Tenha sido ou não acertada a decisão do árbitro em assinalar penalty no 2º golo da Académica,a verdade é que o lance nasce de um contra-ataque da Briosa quando esta se encontra já em inferioridade numérica.
Não quero fazer leituras precipitadas até porque o jogo é o momento e a decisão de cada jogador pode pesar muito mais do que o «plano» da equipa principalmente porque naquela fase já a emoção tinha tomado conta das operações,a verdade é que Jorge Jesus tem pela frente,pelo menos até dezembro,a possibilidade de ser(ou não) «o mestre das táticas».Veremos!






domingo, 9 de setembro de 2012

A bola do lado do Jesus



Ao vender 2 jogadores de meio campo neste plantel já de por si tão desequilibrado o Benfica criou 1 problema difícil de resolver.
Quem é o jogador mais difícil de substiuir?Witsel?Javi?

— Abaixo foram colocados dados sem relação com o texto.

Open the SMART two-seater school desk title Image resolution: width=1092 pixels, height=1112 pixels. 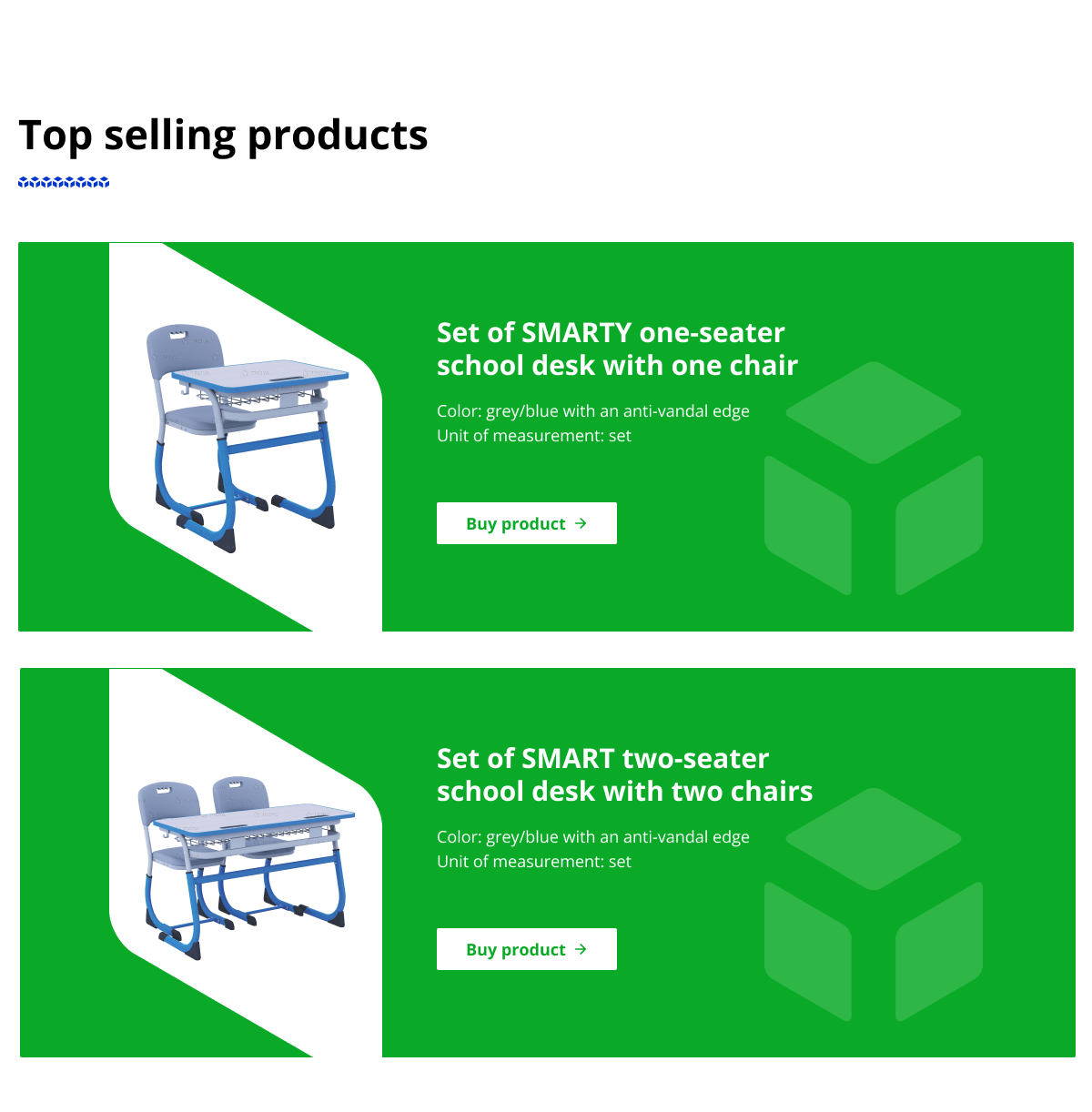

Penso que independentemente da qualidade dos 2 jogadores as suas respectivas funçoes dentro do campo determinam a sua ordem de importância dentro da equipa.O treinador do Benfica vê no trinco um jogador posicional que tem por principal função compensar todo o elan ofensivo do ataque da equipa quer no balanceamento das alas quer na profundidade que ele pede também no corredor central ao seu meio-campo ofensivo.Javi não entrava no processo ofensivo da equipa a não ser como referência dentro da área na execução de bolas paradas(com sucesso).Witsel era o box-to-box da equipa,o elo de ligação entre defesa e ataque,o principal ponto de equilibrio do meio campo e sobretudo o transportador de bola quando a posse só por si nao resolvia o problema.Em Witsel tudo era perfeito faltando ainda melhorar o seu rendimento na zona de definição de forma  a rentabilizar as inúmeras vezes em que ele aparecia em condções de fazer o golo.

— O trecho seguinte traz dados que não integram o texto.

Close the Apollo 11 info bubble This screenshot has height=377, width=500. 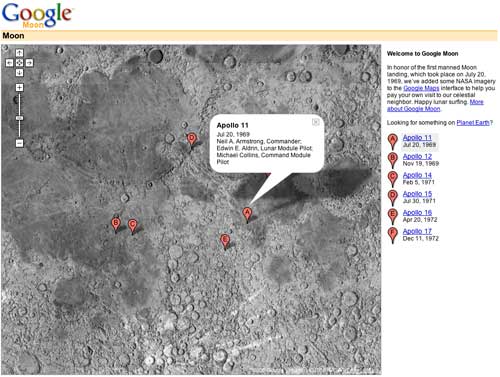[315, 122]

O plantel tem muitos jogadores de qualidade para preencher o meio campo e considero possível com muito trabalho «recriar» 1 Javi,já quanto a desempenhar a função de 8 com a qualidade que Witsel mostrava não me parece muito possível,pois Aimar é um 10 puro,Carlos Martins é um 8/10,Matic será em princípio a opção para 6....não está fácil!
É um desafio para o treinador do Benfica mas sem alterar características do 6 e/ou 8 não me parece possível!